Real Data Science Interview Questions From Real Companies (Filter By Company)
The ability to filter by the company is more critical to have for data scientists than for software engineers. This is because the types of data are drastically different company-to-company and industry-to-industry. You won’t be working with the same types of data at Facebook than you would at Salesforce so if you were interviewing at Facebook, wouldn’t you want to prepare with relevant data science questions? Even the type of data science questions Airbnb would ask is drastically different than the type of data science questions Google would ask despite both being in Tech. Being able to parse through these differences is critical for you to best prepare for your next data science coding interviews.
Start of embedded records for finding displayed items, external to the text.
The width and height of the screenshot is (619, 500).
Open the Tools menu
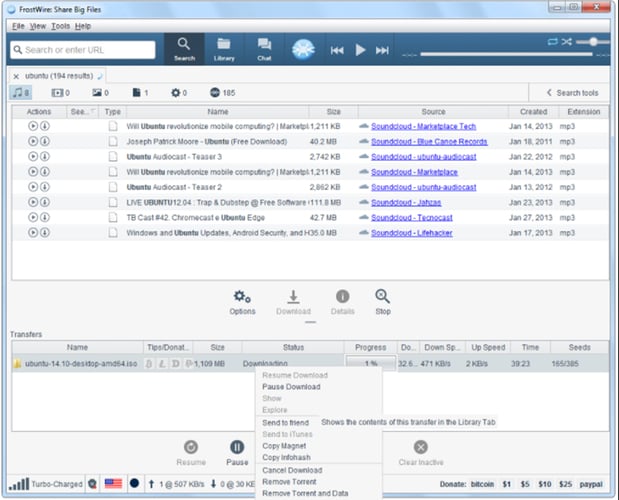61,25
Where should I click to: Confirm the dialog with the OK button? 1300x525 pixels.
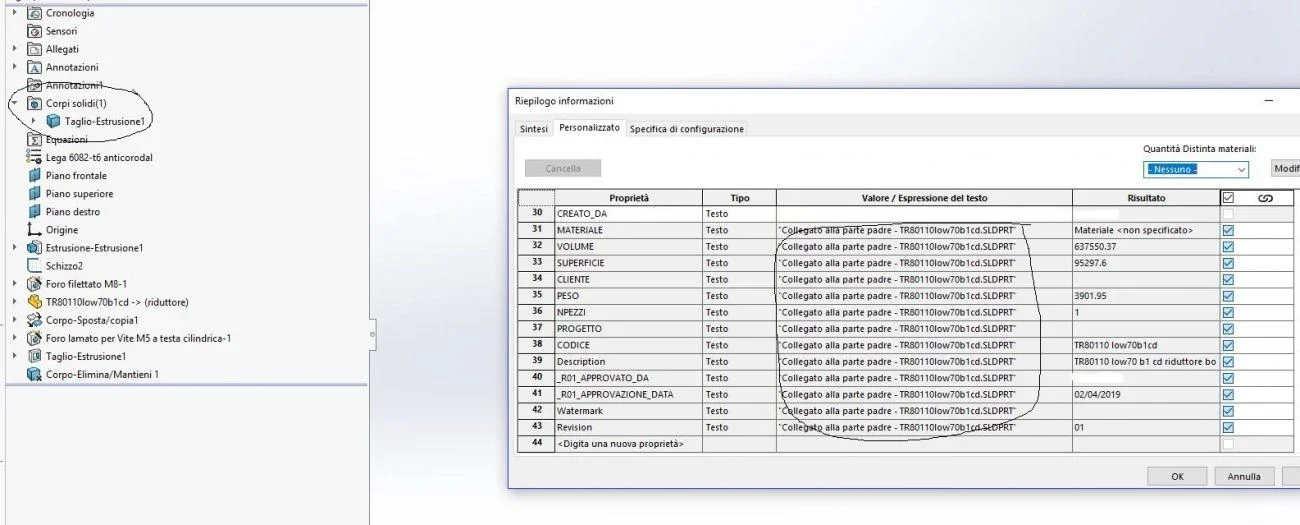(1177, 477)
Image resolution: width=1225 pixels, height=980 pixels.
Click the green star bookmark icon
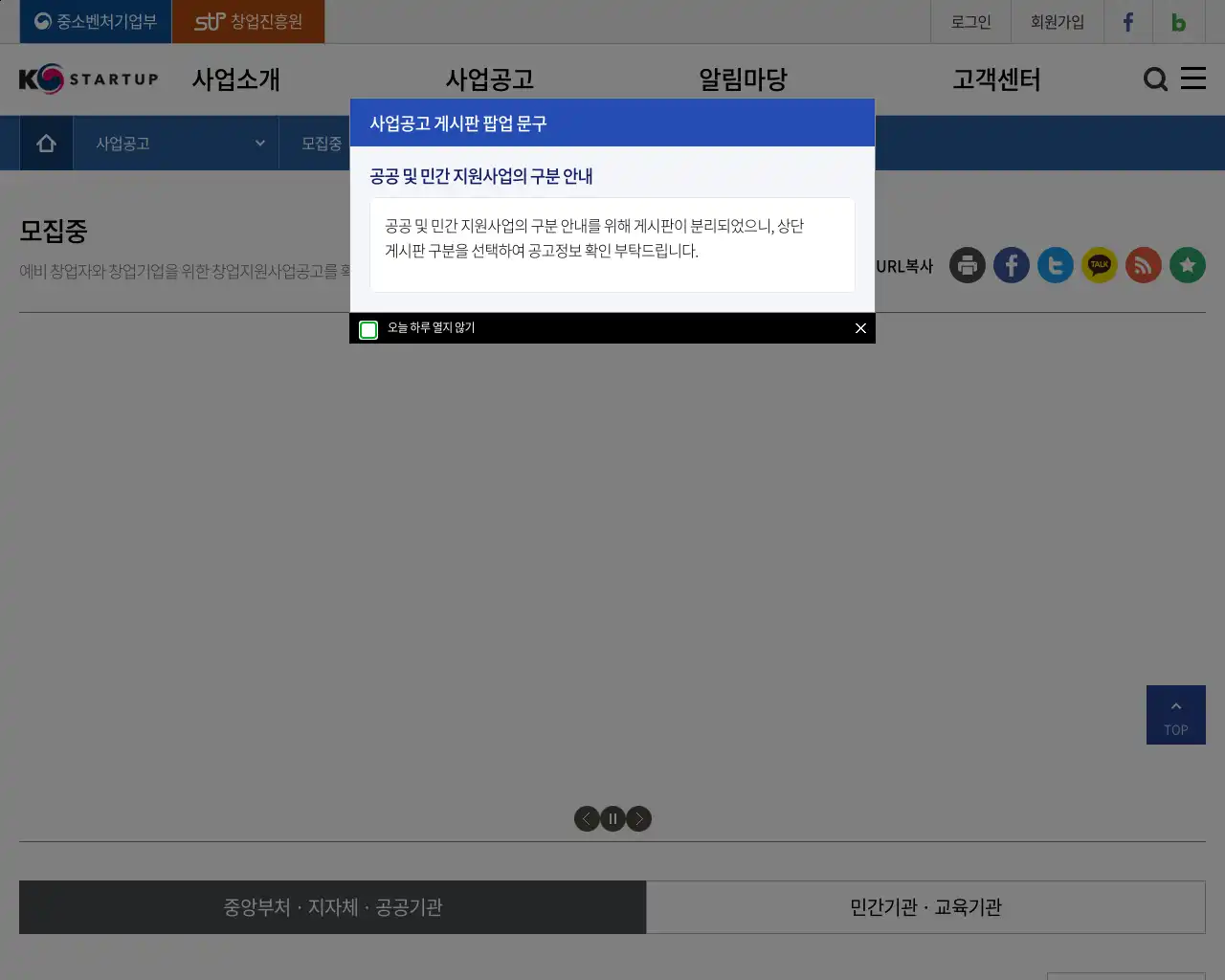(x=1187, y=265)
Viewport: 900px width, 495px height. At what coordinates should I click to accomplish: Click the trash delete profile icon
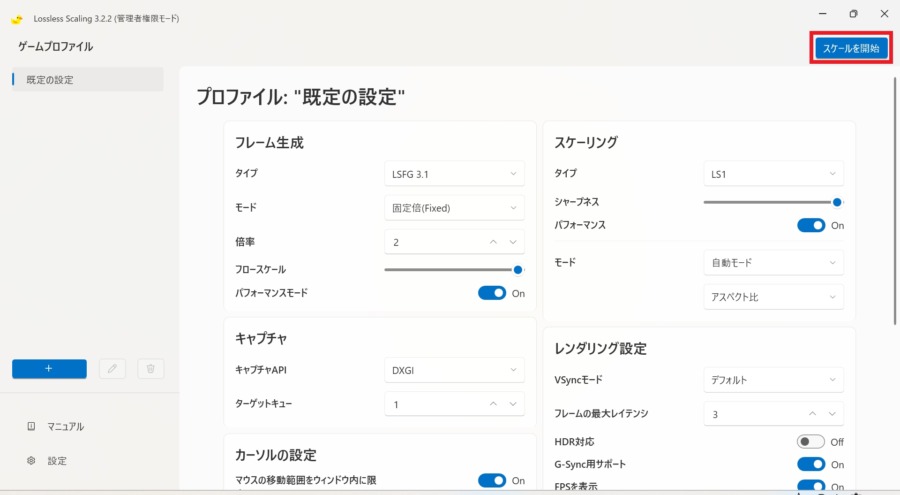pyautogui.click(x=150, y=369)
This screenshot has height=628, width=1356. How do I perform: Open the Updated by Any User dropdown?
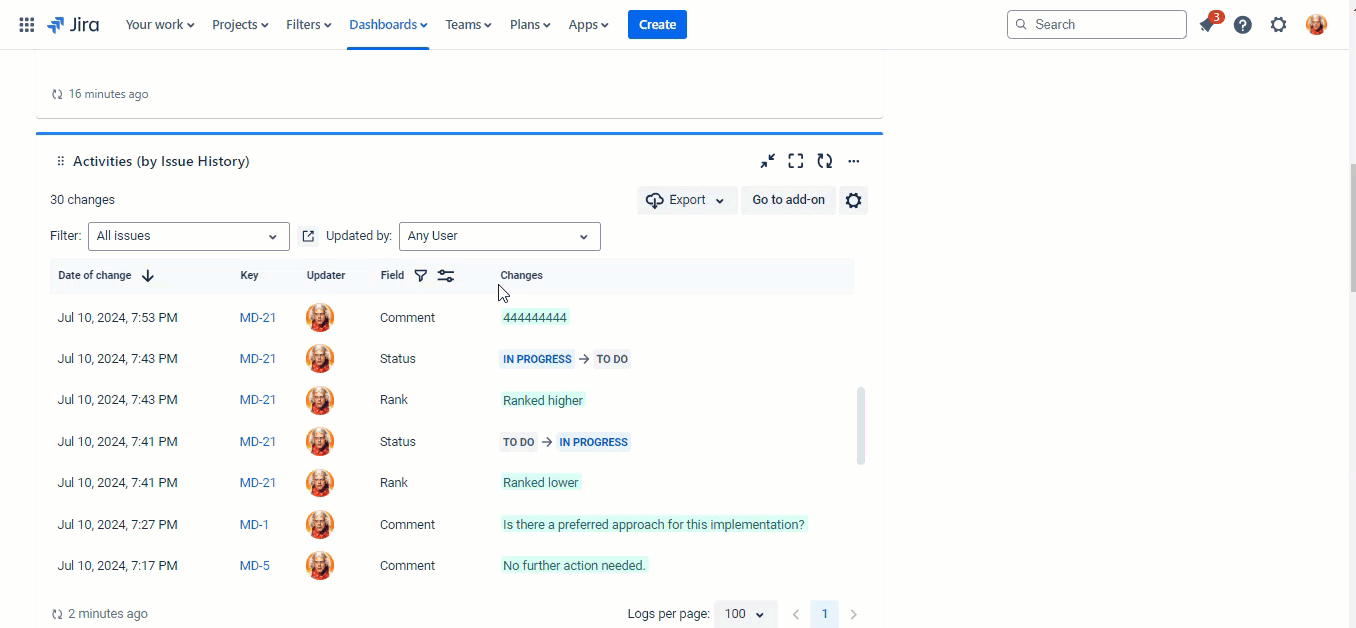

Modern times call for modern solutions -- the trend for this generation is to learn via video. Video is more easily consumable than text but much more time consuming to create. StrataScratch has over 50+ video solutions on their platform to help you prepare for your data science interviews.
Python and SQL For Each Data Science Question
A data scientist has many tools in their tool belt. SQL is almost always required but many data scientists are more comfortable with Python. Most data science interviews allow you to use any language you want so as to give you the best chance to showcase your skills. StrataScratch allows you to solve their data science questions in both SQL and python with solutions for both coding languages.
Other Similar Features To LeetCode
LeetCode has a great feature-rich platform that helps software engineers prepare for interviews. As such, it’s not surprising that similar features would be available for data scientists on StrataScratch that helps to prepare for data science interviews.
The ability to explore other user’s solutions and learn alternative approaches is a major advantage to succeeding on data science interviews.
The ability to also discuss and ask data science questions about each interview question and your code with the StrataScratch community is another big benefit. You’ll learn faster with other people by your side than by yourself. Not only do you get help from the user community but also from the StrataScratch team.
LeetCode is a great platform to help software engineers prepare for the interviews. They have over 1800+ algorithm type questions to help you improve your technical skills. However, LeetCode is not focused on the data scientists and their needs. This is apparent from having only 150 database type questions. Do you believe LeetCode is for data science interview preparation? I used LeetCode many times to prepare for my data science interviews but really only used them at the start of preparation. These days there are many other resources out there that focus on data science.